Pancreatic islet transplantation using the nonhuman primate (rhesus) model predicts that the portal vein is superior to the celiac artery as the islet infusion site.

We've established a nonhuman primate islet allotransplant model to address questions such as whether transplanting islets into the gut's arterial system would more safely and as effectively support long-term islet allograft survival compared with the traditional portal vein approach. We reasoned that islets make up <2% of pancreatic cell mass but consume an estimated 20% of arterial blood flow, suggesting an advantage for the arterial site. Access to the arterial system is also easier and safer than the portal system. Pancreatectomized rhesus macaques were transplanted with allogeneic islets infused into either the portal vein (n = 6) or the celiac artery (n = 4). To prevent rejection, primates were given daclizumab, tacrolimus, and rapamycin. In five of six portal vein experiments, animals achieved normoglycemia without exogenous insulin. In contrast, none of the animals given intra-arterial islets showed even transient insulin independence (P = 0.048). Two of the latter animals received a second islet transplant, this time to the portal system, and both achieved insulin independence. Thus, intraportal islet transplantation under conventional immunosuppression is feasible in primates and can result in long-term insulin independence when adequate immunosuppression is maintained. Arterial islet injection, however, does not appear to be a viable islet transplantation technique.

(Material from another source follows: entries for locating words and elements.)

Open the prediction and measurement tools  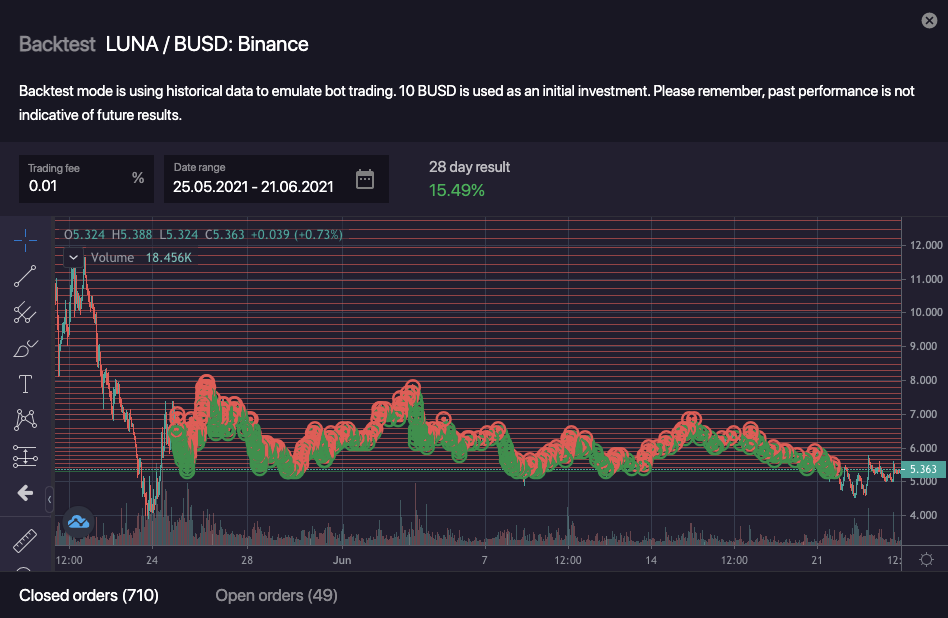pos(25,456)
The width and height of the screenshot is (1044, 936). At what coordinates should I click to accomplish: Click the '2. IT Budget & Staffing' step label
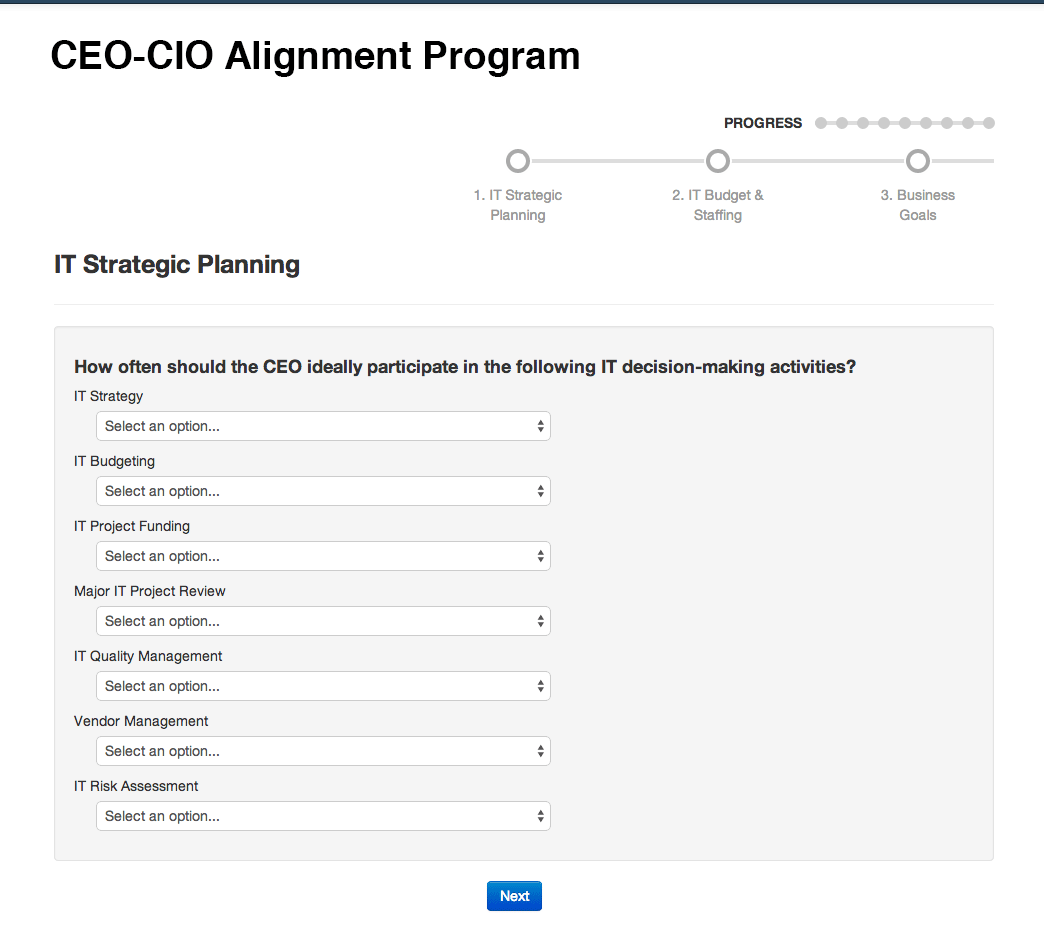click(717, 204)
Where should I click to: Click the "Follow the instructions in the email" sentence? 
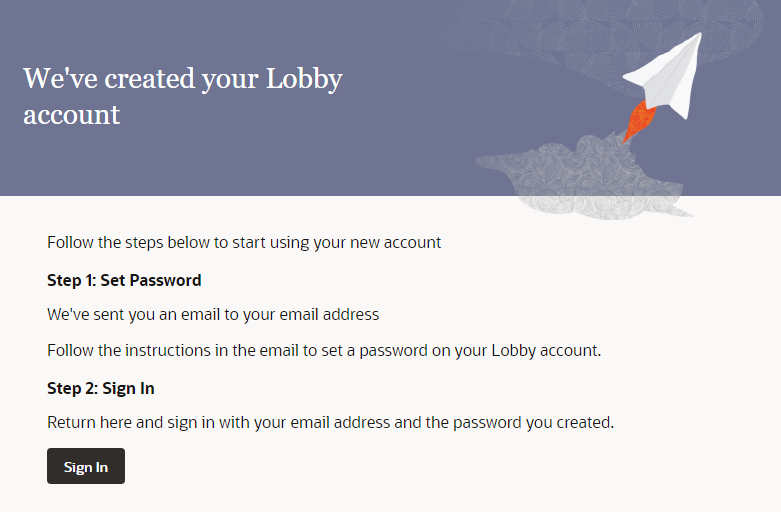pos(324,351)
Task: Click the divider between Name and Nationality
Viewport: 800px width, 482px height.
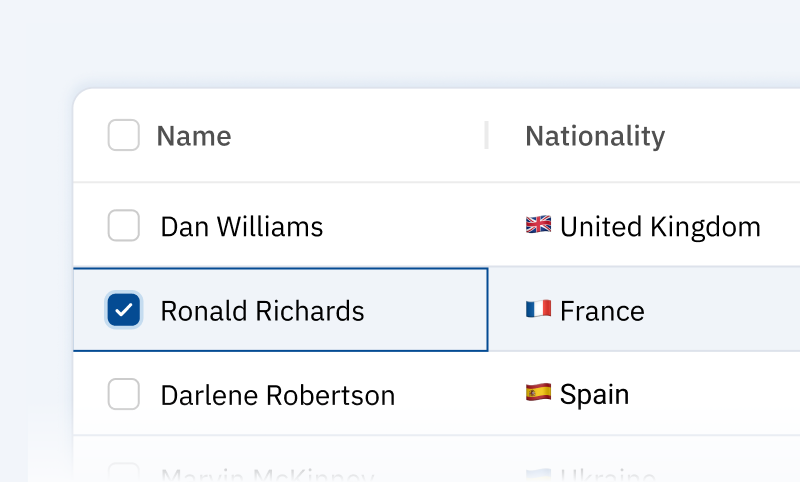Action: (x=487, y=135)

Histopathological study of intrahepatic islets transplanted in the nonhuman primate model using edmonton protocol immunosuppression.

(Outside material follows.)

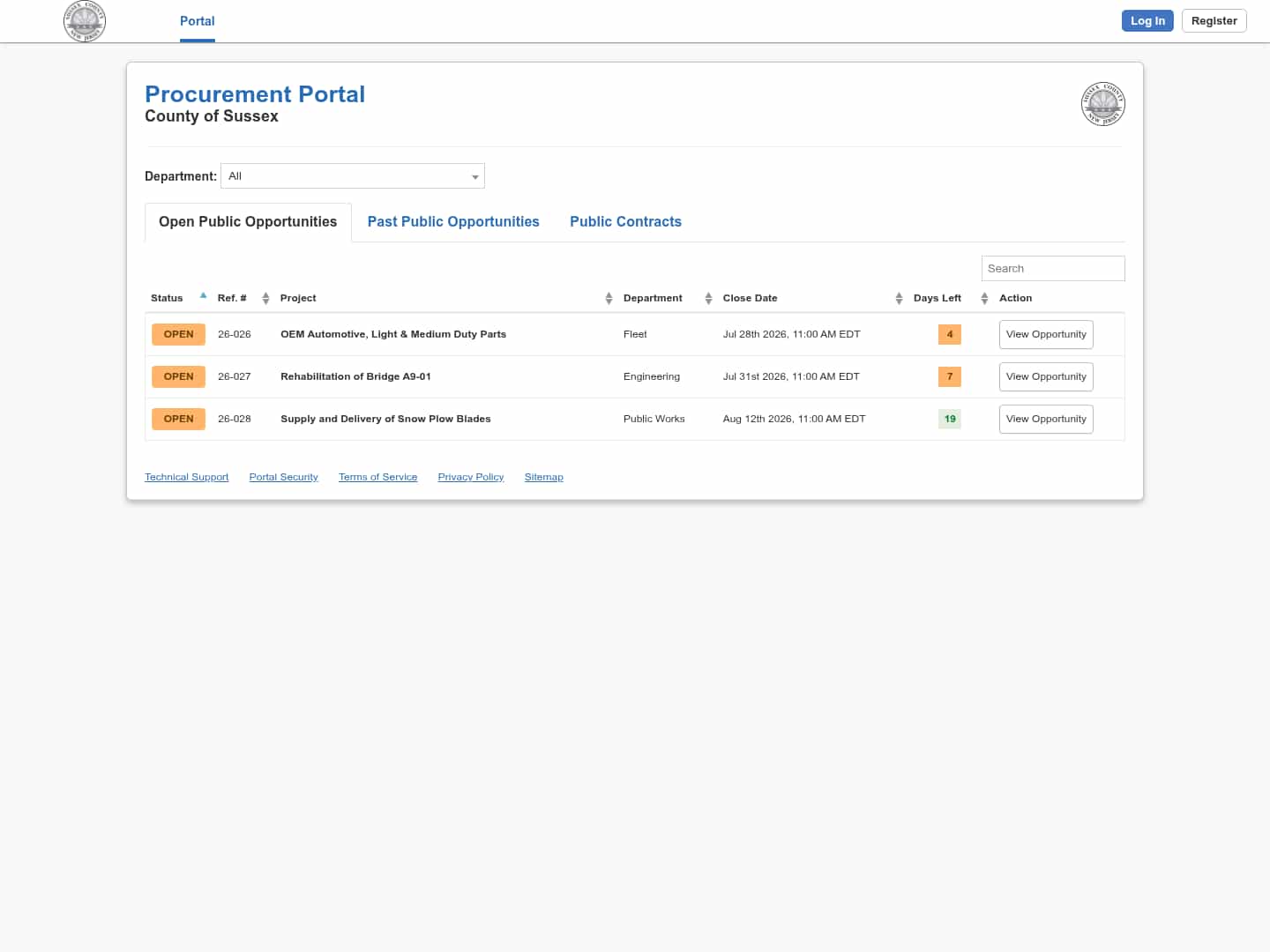Image resolution: width=1270 pixels, height=952 pixels.
Task: Sort by Days Left column arrows
Action: [x=984, y=299]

While islet cell transplantation is a promising way to restore insulin independence to patients with type I diabetes mellitus, a detailed histological analysis of the transplanted, intraportal islets has not yet been reported. Rhesus macaques underwent total pancreatectomy, then had allogeneic isolated islets infused into their portal vein, followed by daclizumab, tacrolimus, and sirolimus to prevent islet rejection. Islets were evenly distributed among the liver lobes. Liver sections from a primate given allogeneic islets 5 d earlier did not display any islet capillary formation, whereas intrahepatic islets transplanted 30 and 90 d before euthanasia showed an abundant capillary supply. Localized hepatocellular glycogenosis was observed surrounding the islets in a primate with functioning islets 7 months post transplant. Liver sections from a primate that rejected islets transplanted 2 months prior displayed only islet remnants with prominent local lymphohistiocytic inflammation and an occasional capillary. We conclude that islets develop an abundant vascular supply within 30 d following transplant and because capillaries persist even following rejection, that the vascular cells are likely from the recipient. While transplanted islets were not vascularized early post transplant, the primates remained insulin independent. The long-term consequence of islets in the liver, marked by the glycogenosis, remains unknown and warrants further study.

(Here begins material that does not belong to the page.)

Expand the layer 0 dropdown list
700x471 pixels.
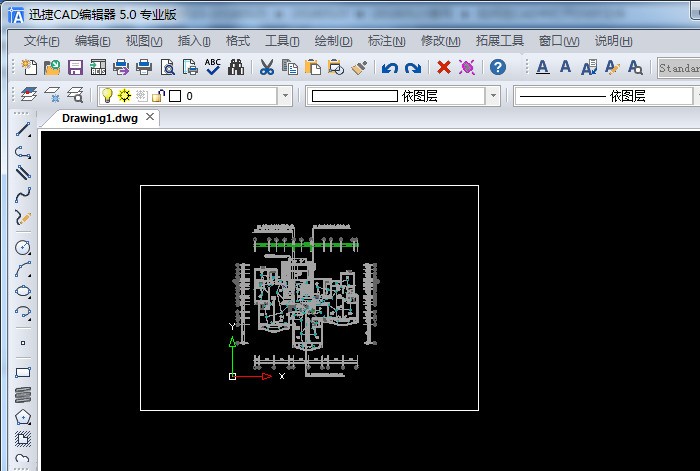[x=285, y=96]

Efficacy and toxicity of a protocol using sirolimus, tacrolimus and daclizumab in a nonhuman primate renal allotransplant model.

A regimen combining sirolimus, tacrolimus, and daclizumab has recently been shown to provide adequate immunosuppression for allogeneic islet transplantation in humans, but remains unproven for primarily vascularized allografts. We evaluated this regimen for renal allograft transplantation in mismatched nonhuman primates. Dosages of sirolimus and tacrolimus were adjusted for trough levels of 10-15 ng/mL and 4-6 ng/mL, respectively. Treated monkeys (n = 5) had significantly prolonged allograft survival, with a mean survival of 36 days vs. 7 days in untreated controls (n = 6, p = 0.008). Four of five treated animals, but none of the controls, developed fibrinoid vascular necrosis of the small intestine. A review of gut histology from animals on other immunosuppressive protocols performed by our laboratory suggested that these lesions were a result of sirolimus exposure. In summary, this regimen prolongs the survival of vascularized renal allografts, but is limited by profound GI toxicity in rhesus macaques.